Scienze Scienze Jessica Bordoni

Nicola Biasi e i suoi Resistenti. L’obiettivo è “disegnare il futuro del vino”

Nicola Biasi e i suoi Resistenti. L’obiettivo è “disegnare il futuro del vino”

Sei vini piwi alla prova dell’assaggio, incluso il celebre Vin de La Neu. La masterclass milanese ideata da Cristina Mercuri accende i riflettori su una tipologia che in Italia fa ancora discutere. Anche se gli ettari vitati continuano a crescere.

Dei vini piwi abbiamo già avuto modo di parlare in varie occasioni. Torniamo a farlo per raccontarvi l’interessante masterclass “Resistenti: disegnando il futuro del vino” che si è tenuta lo scorso 10 ottobre a Palazzo Bovara, all’interno del palinsesto della Milano Wine Week 2022. Cristina Mercuri, wine expert DipWset e Master of Wine candidate, ci ha condotto alla scoperta del progetto Resistenti Nicola Biasi, una rete nata dall’unione di sei aziende (ben presto diventate otto) con la mission di «produrre vini di eccellenza praticando la vera e reale sostenibilità in vigna e in cantina, così da salvaguardare in maniera concreta l’ambiente», come ha spiegato lo stesso Nicola Biasi.

Folgorato da un Johanniter svizzero

Dietro c’è tutta l’esperienza di quello che è senza dubbio il pioniere dei piwi in Italia. Mezzo trentino e mezzo friulano, dopo una prestigiosa carriera da wine maker presso cantine Cantine del calibro di Jermann, Marchesi Mazzei e Allegrini, una decina di anni fa Nicola Biasi decide di dedicarsi alla consulenza enologica e avvia un progetto tutto suo a Còredo, in Val di Non.

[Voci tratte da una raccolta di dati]
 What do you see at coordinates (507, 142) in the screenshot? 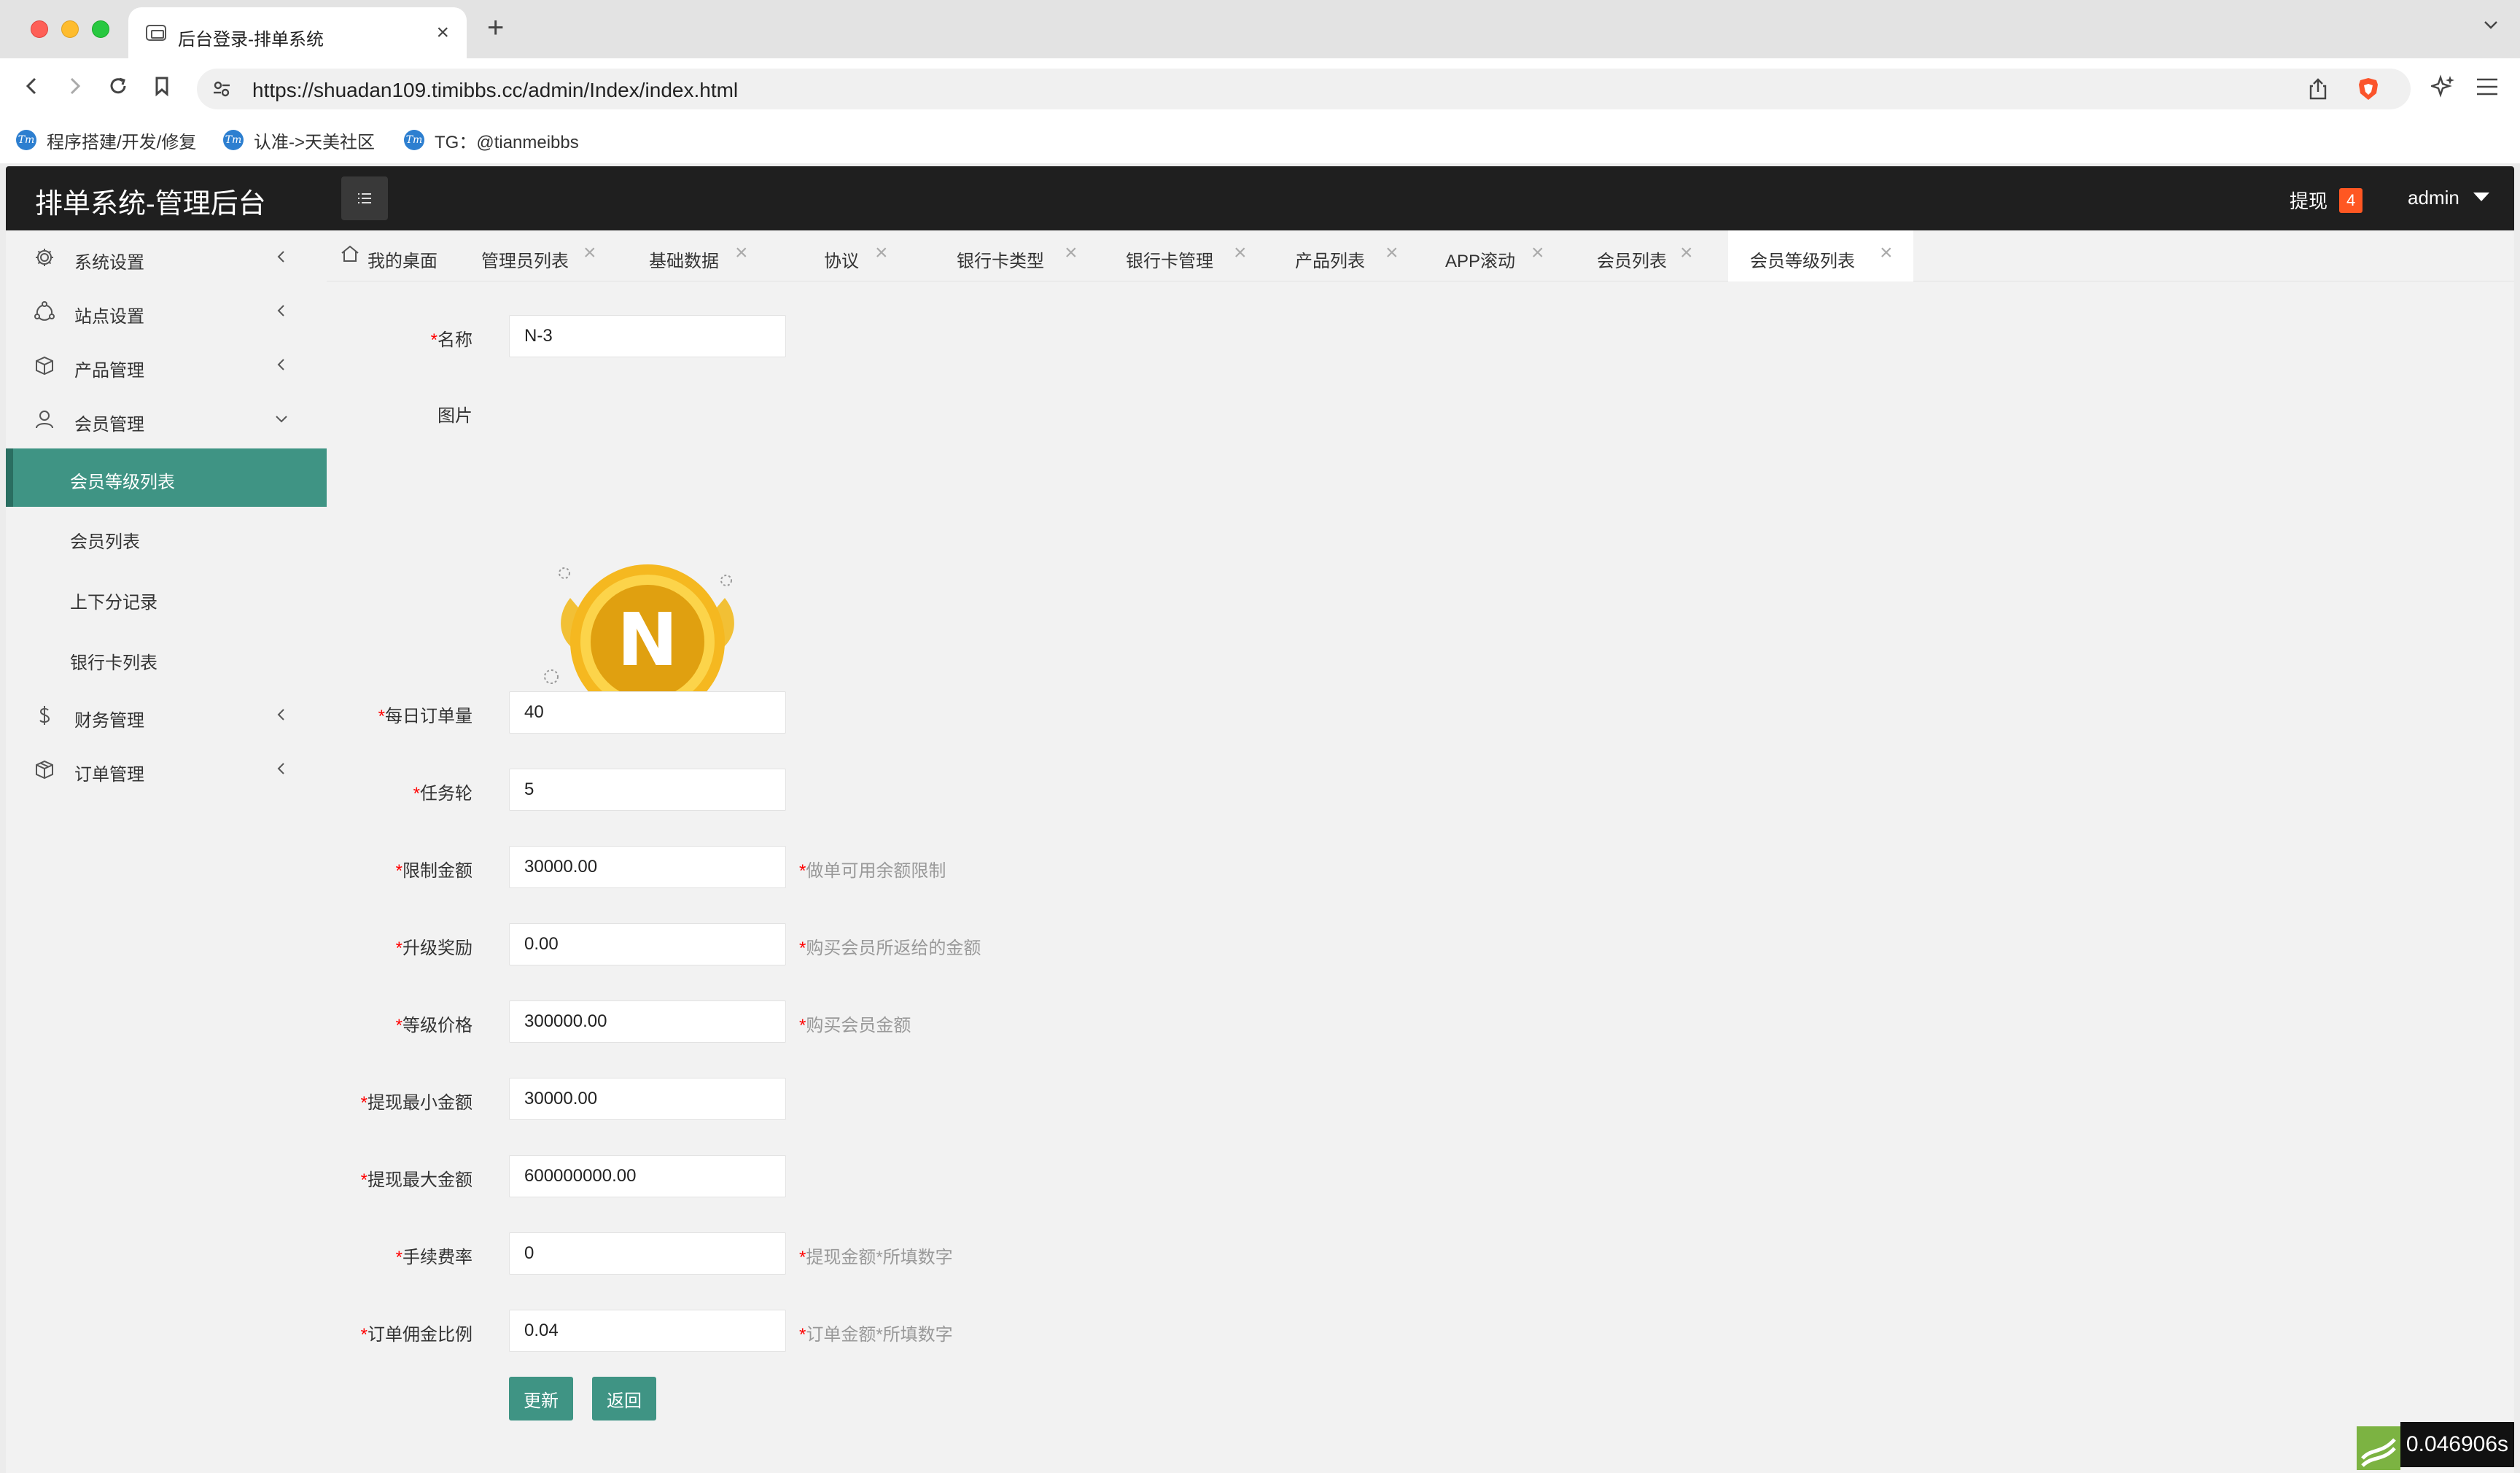
I see `bookmark-label: TG：@tianmeibbs` at bounding box center [507, 142].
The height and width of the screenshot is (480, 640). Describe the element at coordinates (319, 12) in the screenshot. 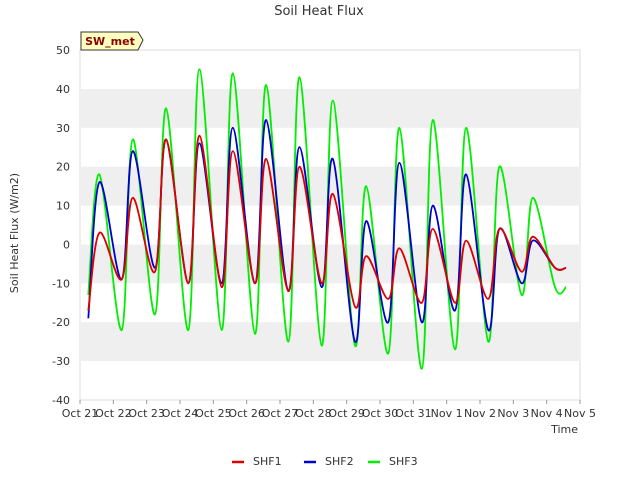

I see `chart-title: Soil Heat Flux` at that location.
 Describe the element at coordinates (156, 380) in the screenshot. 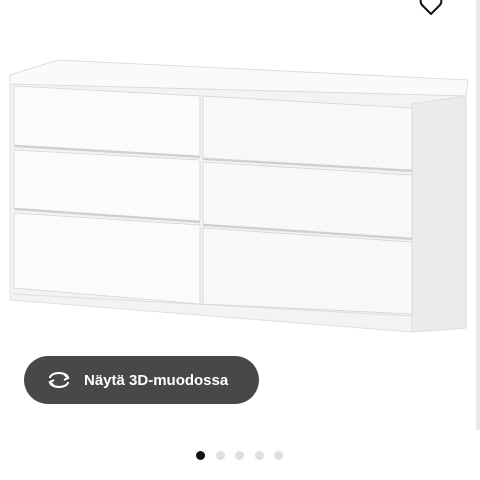

I see `view-3d-label: Näytä 3D-muodossa` at that location.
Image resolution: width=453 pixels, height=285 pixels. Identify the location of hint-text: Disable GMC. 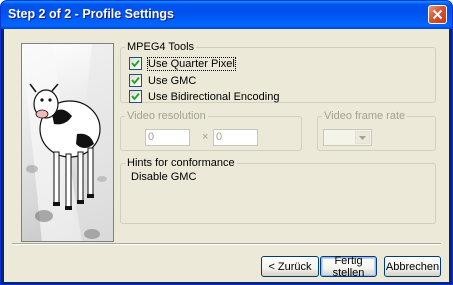
(164, 177).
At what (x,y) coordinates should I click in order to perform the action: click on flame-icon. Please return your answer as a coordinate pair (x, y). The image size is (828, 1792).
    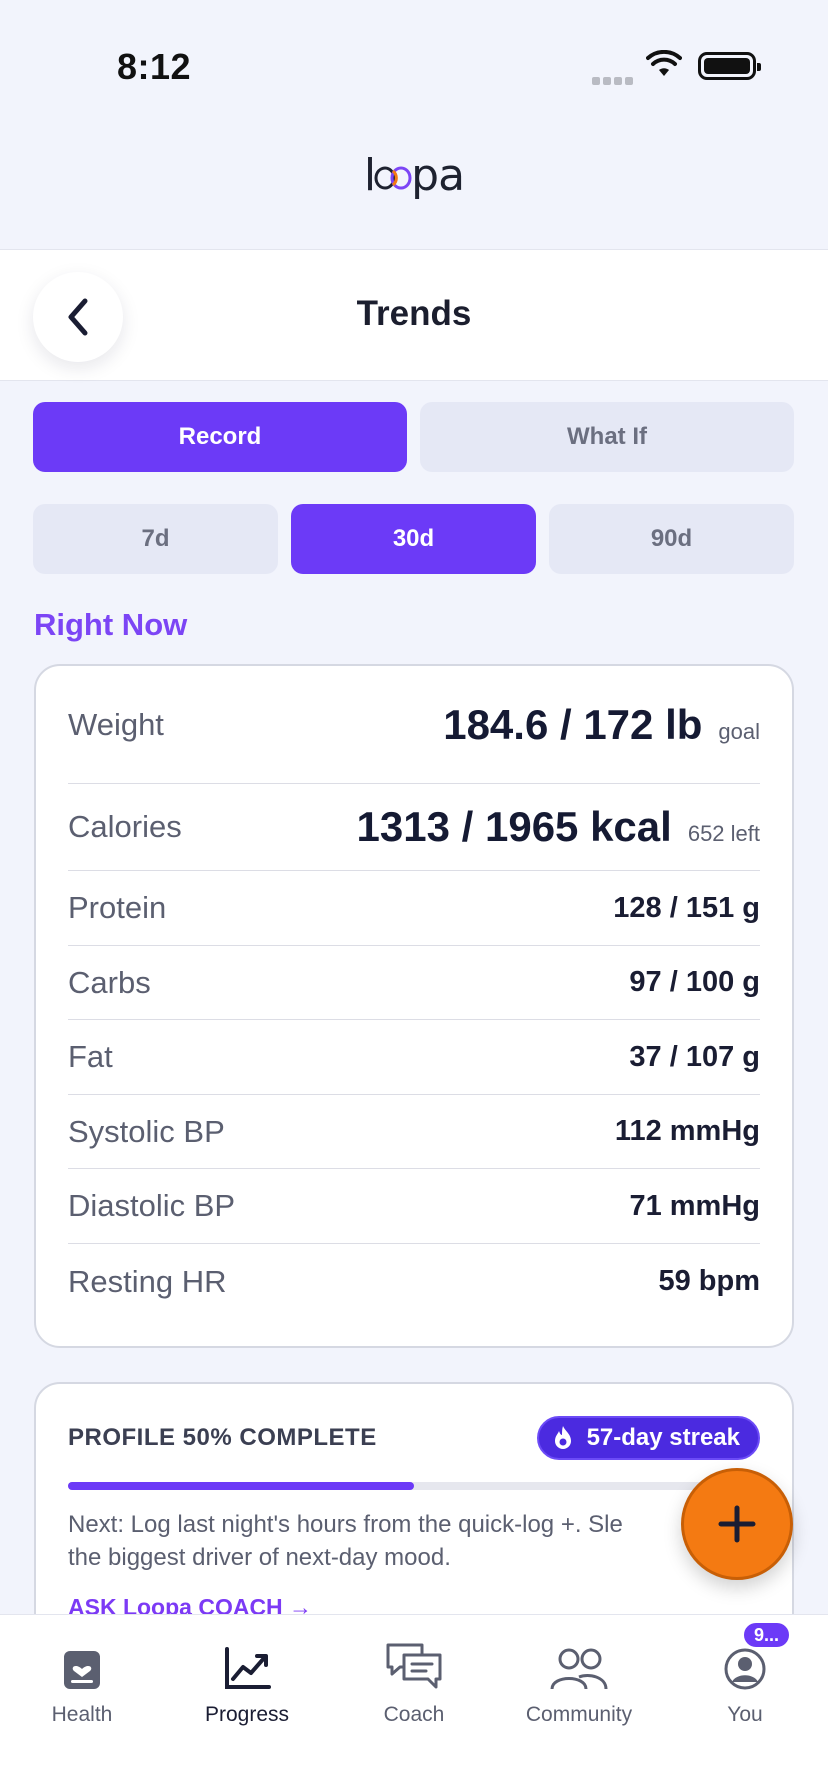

→ **COMPITO SCRITTO**: In base al testo della pagina, elenchi le cantine presso cui Nicola Biasi ha lavorato come wine maker. Le voci riportate sopra non hanno alcun ruolo in questo compito.

→ **LA SUA SOLUZIONE**: Jermann, Marchesi Mazzei e Allegrini.